企業が自治体に寄付すると減税となる「企業版ふるさと納税」や、地域活性化を後押しする「地方創生推進交付金」に関する規定を盛り込んだ改正地域再生法が、14日の衆院本会議で成立した。企業版ふるさと納税は、企業が社会貢献の一環として、応援したい地方自治体の地域活性化事業に寄付すると寄付額の約6割が税金から引かれる仕組み。対象事業の第1弾が夏ごろに決まる見通しだ。企業が多い東京都などに偏る税収を地方に移すことで地方創生を後押しするのが狙い。国は、自治体への企業寄付の総額が現状の年間約200億円から2倍の約400億円に増えると見込む。

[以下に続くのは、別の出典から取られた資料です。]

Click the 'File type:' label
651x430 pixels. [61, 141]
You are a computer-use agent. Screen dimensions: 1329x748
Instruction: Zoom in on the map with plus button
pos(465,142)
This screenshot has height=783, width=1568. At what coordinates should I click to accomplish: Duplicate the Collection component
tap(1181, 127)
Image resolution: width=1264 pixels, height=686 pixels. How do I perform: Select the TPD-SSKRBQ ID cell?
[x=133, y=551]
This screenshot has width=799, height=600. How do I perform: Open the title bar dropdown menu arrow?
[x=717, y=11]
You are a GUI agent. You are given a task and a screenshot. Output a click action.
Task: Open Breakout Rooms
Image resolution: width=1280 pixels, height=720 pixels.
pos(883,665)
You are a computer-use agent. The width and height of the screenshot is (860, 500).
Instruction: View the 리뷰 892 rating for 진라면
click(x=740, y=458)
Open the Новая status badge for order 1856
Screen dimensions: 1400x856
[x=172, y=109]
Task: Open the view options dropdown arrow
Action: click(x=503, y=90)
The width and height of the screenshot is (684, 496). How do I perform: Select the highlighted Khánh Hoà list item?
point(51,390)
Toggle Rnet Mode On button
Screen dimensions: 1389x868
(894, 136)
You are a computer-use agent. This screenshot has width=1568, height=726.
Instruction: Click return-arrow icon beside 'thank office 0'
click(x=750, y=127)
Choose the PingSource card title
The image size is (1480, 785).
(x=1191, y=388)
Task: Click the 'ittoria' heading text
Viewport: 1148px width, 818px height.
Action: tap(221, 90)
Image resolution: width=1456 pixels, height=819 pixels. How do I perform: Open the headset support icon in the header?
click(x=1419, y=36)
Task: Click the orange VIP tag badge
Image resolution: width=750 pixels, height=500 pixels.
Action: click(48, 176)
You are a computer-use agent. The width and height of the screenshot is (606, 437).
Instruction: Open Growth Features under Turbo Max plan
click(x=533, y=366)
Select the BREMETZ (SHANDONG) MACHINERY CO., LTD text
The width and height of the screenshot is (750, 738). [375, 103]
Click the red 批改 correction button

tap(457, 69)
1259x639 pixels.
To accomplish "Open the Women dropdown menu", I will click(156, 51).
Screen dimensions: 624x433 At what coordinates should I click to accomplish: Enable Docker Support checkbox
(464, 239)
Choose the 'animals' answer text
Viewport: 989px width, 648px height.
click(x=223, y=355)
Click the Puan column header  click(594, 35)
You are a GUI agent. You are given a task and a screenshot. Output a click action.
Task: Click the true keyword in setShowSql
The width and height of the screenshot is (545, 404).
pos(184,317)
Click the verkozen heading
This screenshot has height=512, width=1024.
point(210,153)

企業が本社所在地以外の自治体に寄付すると、寄付の3割に当たる額が地方税の法人住民税と法人事業税、国税の法人税から差し引かれ、これまで認められていた分と合わせて約6割が軽減される。
納めている税金の額によって差し引ける上限が定められている。
寄付の対象は、効果が高いと国が認定した事業。近く自治体の担当者に制度を説明した後、募集を始め、3カ月以内に最初の認定を出す方針だ。税収が多い東京圏(東京、埼玉、千葉、神奈川の4都県)の一部自治体は寄付を受けられない。
自治体は寄付してくれそうな企業に働き掛けができる。例えば長崎県は、世界遺産登録を目指す文化財の保護などで寄付を募る考えだ。文化財に関心が高い企業や教育関連業界に狙いを定める。
総額1000億円の推進交付金は今年夏をめどに配る予定で、自治体の人口減少対策の5カ年計画「地方版総合戦略」の実行を支援する。他の自治体のモデルとなるような優れた地方版戦略の事業を盛り込んだ「地域再生計画」を国に提出すれば、配分を受けられる。
地方に移住する高齢者の生活拠点となる「生涯活躍のまち」構想の制度の枠組みも明記。介護サービスを提供する事業者の手続きを簡略化する特例措置などを実施する。